Teaching one of my master classes last week, I conducted a quick straw poll as to who was going to win this year’s Great British Bake-Off (GBBO).

The ladies clearly desired Tamal; his charm and smile are as sweet as honey but he is loved for his creativity too. Ian received one vote. Everyone had an inkling thought that Nadiya might clinch it. Her baking consistently improved. Everyone was still in with a chance before last night’s final.

First it was iced buns, but not as we know them! At best, an iced bun/finger is beautifully soft with a fruity jam and cream filling. Yet many iced fingers just receive a varnish of thick white icing – you can only dream of the creative pampering given to those on GBBO. Anyone in the iced fingers business could learn a few tricks.
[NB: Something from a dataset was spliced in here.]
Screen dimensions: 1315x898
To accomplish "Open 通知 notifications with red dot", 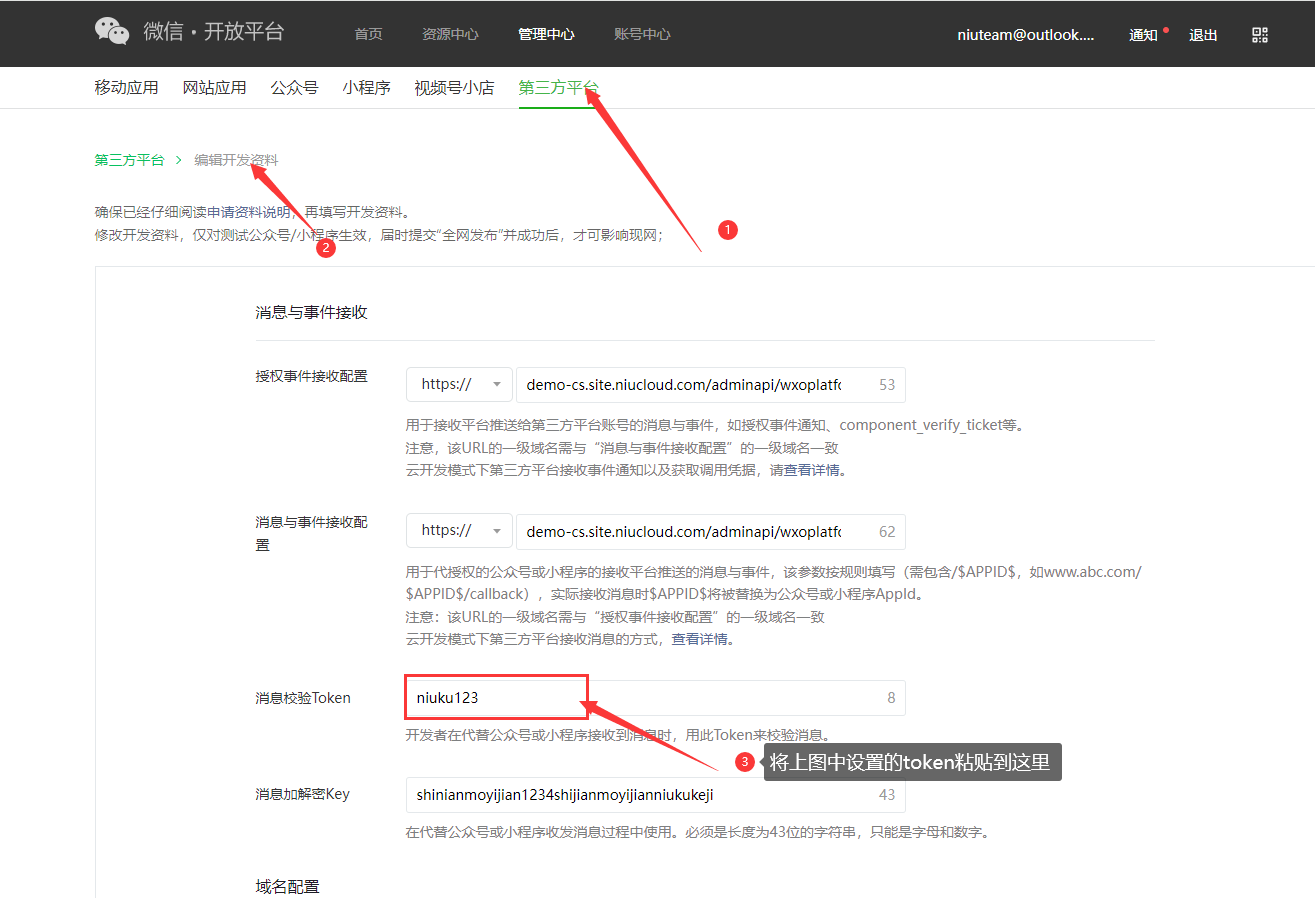I will 1143,35.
Plenty can go wrong with an enriched bun dough: from mixing up measurements to killing the yeast or forgetting to add one of the ingredients altogether – sugar in Ian’s case. It is something that has happened to all of us, just not ideal when it’s a GBBO final. Tamal got into a fluster, too, and barely finished on time. Nadiya did best with round cardamom buns filled with almond crème pat and sour cherry jam and cream filled fingers. Her pipe work made these look particularly yummy.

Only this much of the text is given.